THE PROBLEM:
With the pictures left out, transcribe exactly the lines from the one with "Where should I" through the end of the data.

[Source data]
○ ○ ○ ○ ○ ○ ○
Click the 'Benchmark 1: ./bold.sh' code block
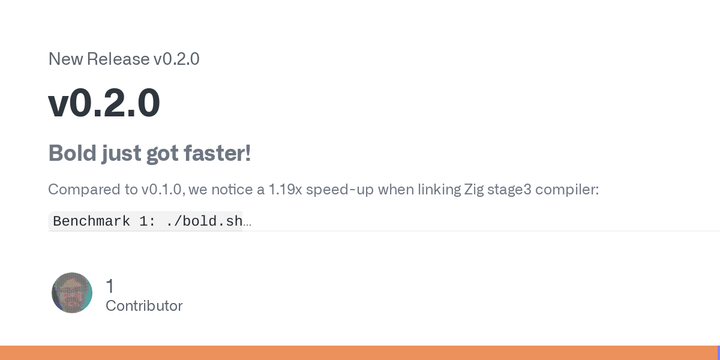coord(145,221)
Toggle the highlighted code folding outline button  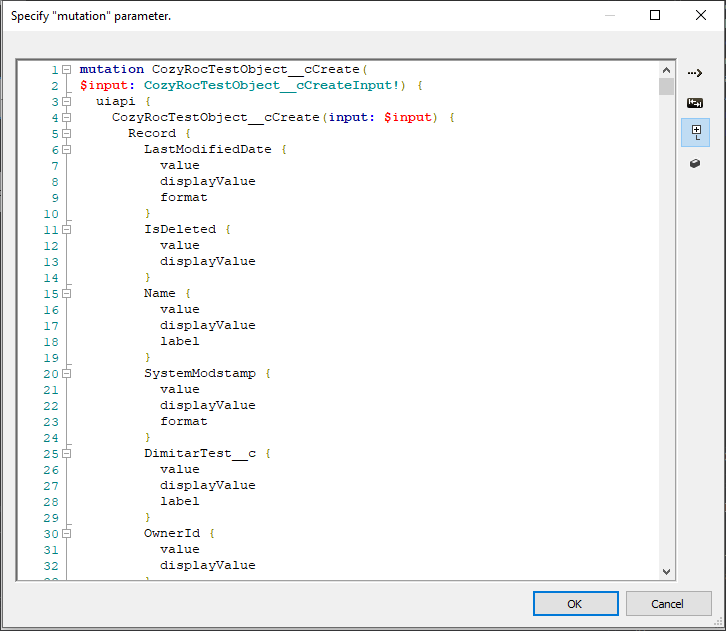695,132
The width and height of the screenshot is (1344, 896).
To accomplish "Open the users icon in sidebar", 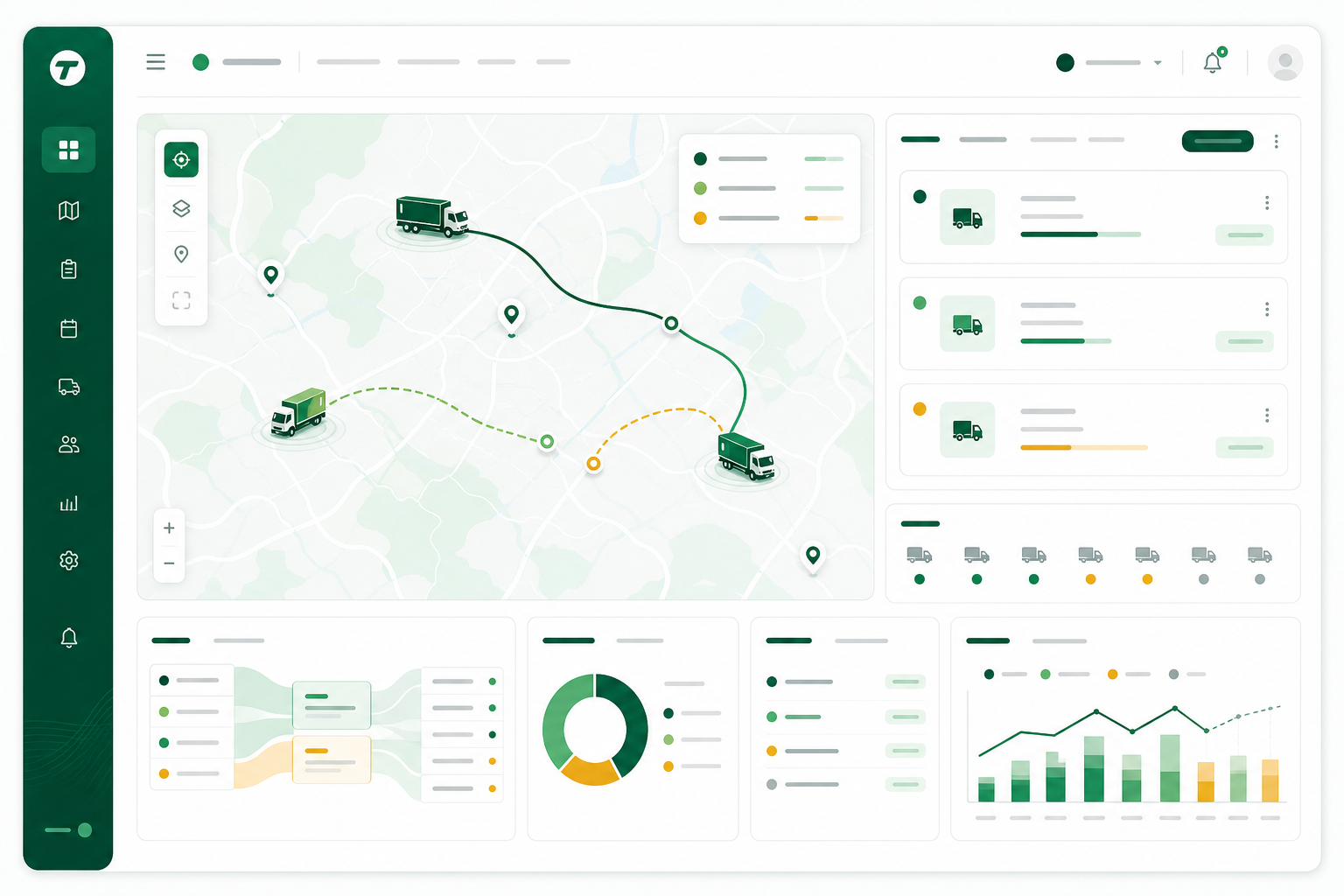I will pyautogui.click(x=69, y=445).
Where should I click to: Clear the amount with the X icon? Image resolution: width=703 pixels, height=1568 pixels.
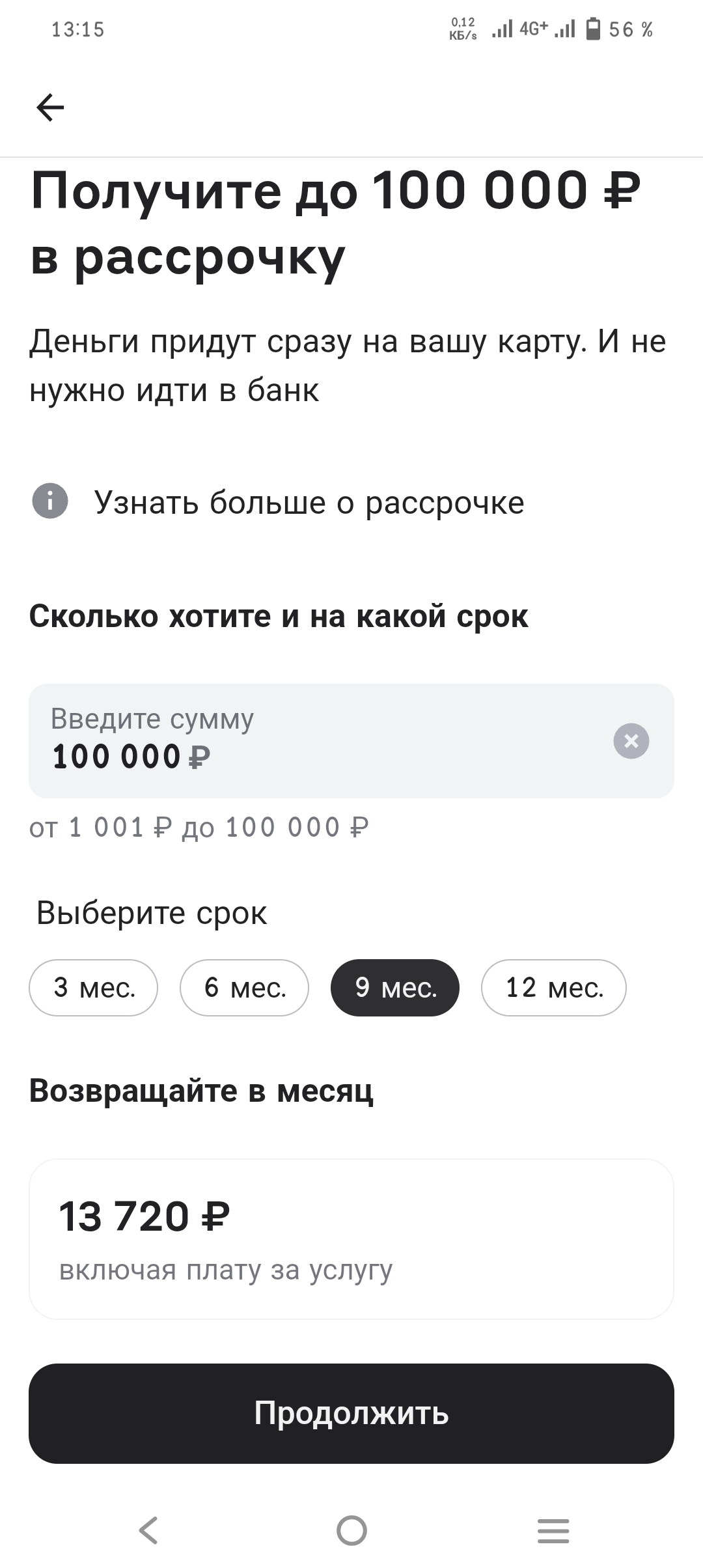pyautogui.click(x=631, y=741)
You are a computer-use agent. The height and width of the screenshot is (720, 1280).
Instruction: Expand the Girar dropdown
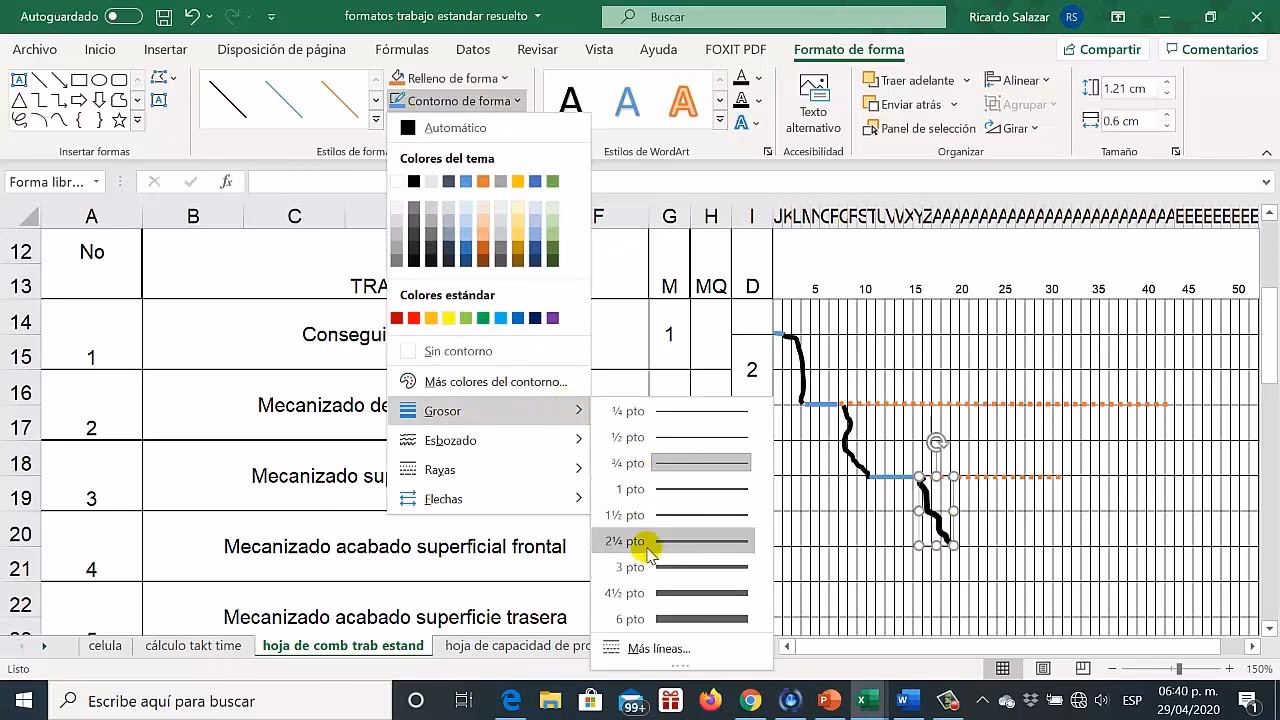tap(1012, 128)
○ ○ ○ ○ ○ ○ ○
TASK ANSWER:
Where should I click to: Clear the amount with the X icon? Image resolution: width=703 pixels, height=1568 pixels.
pyautogui.click(x=631, y=741)
You are a computer-use agent. The height and width of the screenshot is (720, 1280).
Instruction: Expand the Girar dropdown
tap(1012, 128)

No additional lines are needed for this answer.